● **Directions for this task**:
Starting at the line that has "Given: Click the search magnifier icon" and stopping after the line that has "Exit the option", reproduce the listing below exactly; omit everything else.
========================================================================
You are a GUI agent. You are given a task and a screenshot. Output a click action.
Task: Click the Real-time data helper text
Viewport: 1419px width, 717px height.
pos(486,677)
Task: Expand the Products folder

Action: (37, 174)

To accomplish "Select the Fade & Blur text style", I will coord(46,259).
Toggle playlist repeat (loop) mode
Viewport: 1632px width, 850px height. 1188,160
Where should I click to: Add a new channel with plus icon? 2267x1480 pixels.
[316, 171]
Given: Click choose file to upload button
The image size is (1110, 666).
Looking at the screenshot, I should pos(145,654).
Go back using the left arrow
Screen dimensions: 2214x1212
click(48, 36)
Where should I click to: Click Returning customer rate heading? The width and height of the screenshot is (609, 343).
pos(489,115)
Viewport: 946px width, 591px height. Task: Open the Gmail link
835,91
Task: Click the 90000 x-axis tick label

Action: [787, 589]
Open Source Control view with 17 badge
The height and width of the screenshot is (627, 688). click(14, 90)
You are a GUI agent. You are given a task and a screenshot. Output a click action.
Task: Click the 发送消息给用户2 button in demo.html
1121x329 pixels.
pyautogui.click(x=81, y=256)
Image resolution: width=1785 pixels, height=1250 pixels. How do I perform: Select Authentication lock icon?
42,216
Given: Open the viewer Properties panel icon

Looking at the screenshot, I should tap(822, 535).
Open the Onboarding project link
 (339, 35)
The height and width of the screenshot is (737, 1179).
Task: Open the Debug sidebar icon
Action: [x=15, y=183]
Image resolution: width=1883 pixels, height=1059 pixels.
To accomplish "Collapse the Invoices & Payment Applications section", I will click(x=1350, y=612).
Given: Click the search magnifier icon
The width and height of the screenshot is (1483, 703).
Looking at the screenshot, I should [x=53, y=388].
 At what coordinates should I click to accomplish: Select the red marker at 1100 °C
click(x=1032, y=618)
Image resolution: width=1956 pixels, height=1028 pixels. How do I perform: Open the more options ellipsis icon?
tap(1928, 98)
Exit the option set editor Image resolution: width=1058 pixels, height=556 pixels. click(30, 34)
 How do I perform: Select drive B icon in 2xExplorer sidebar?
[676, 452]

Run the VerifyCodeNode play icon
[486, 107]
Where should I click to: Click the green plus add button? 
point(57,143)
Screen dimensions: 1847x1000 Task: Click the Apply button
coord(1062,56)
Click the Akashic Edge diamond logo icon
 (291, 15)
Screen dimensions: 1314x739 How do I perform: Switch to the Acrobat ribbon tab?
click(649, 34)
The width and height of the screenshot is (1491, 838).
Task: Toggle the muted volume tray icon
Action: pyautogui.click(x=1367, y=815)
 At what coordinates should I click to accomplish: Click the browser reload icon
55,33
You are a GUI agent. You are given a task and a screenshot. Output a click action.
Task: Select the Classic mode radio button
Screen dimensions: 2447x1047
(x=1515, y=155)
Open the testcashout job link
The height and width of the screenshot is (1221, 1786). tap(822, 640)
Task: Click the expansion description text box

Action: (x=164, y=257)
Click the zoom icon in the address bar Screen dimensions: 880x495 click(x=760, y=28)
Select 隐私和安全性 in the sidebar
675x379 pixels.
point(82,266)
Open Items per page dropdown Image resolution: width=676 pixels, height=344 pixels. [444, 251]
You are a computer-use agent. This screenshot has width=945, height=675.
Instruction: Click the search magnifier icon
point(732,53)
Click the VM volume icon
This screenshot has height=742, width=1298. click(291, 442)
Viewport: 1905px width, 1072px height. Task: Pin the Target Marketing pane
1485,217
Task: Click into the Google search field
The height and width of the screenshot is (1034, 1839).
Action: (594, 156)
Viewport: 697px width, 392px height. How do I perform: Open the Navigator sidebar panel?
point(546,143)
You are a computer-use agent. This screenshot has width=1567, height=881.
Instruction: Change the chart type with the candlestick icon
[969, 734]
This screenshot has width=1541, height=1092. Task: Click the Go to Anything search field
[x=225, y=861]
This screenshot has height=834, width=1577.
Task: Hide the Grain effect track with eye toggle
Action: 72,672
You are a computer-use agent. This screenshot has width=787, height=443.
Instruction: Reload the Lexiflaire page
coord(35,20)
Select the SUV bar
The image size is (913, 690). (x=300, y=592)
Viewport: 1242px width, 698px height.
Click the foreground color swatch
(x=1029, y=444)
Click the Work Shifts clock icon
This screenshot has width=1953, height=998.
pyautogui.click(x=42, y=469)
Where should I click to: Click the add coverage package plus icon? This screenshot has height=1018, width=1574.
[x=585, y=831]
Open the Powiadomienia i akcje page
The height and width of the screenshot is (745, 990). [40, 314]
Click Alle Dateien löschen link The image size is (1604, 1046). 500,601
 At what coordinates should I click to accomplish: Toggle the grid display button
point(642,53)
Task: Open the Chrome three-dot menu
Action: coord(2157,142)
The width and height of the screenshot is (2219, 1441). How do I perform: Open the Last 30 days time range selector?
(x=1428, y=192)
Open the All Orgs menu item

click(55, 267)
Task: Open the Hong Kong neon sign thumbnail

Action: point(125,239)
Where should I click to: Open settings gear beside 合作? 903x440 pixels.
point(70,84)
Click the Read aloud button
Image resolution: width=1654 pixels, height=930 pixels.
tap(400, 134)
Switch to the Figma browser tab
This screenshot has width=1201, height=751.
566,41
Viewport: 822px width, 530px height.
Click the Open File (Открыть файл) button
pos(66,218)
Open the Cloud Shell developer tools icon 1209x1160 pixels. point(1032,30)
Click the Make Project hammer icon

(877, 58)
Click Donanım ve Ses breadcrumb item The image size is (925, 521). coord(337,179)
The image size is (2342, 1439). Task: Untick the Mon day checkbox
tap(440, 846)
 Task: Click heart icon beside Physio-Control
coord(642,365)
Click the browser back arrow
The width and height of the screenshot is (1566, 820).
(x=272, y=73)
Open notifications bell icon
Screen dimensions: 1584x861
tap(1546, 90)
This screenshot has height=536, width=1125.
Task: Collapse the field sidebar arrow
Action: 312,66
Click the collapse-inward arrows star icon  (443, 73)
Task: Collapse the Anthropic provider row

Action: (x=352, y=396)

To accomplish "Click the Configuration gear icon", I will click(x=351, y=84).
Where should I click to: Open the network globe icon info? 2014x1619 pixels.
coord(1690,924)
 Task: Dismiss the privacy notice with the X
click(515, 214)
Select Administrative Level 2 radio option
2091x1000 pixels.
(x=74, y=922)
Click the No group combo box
========================================================================
● **Solution to the exercise**:
Given: Click the search magnifier icon
The width and height of the screenshot is (1483, 703).
Looking at the screenshot, I should [x=53, y=388].
 At what coordinates should I click to accomplish: Select the red marker at 1100 °C
click(x=1032, y=618)
Image resolution: width=1956 pixels, height=1028 pixels. How do I perform: Open the more options ellipsis icon?
tap(1928, 98)
Exit the option set editor Image resolution: width=1058 pixels, height=556 pixels. click(30, 34)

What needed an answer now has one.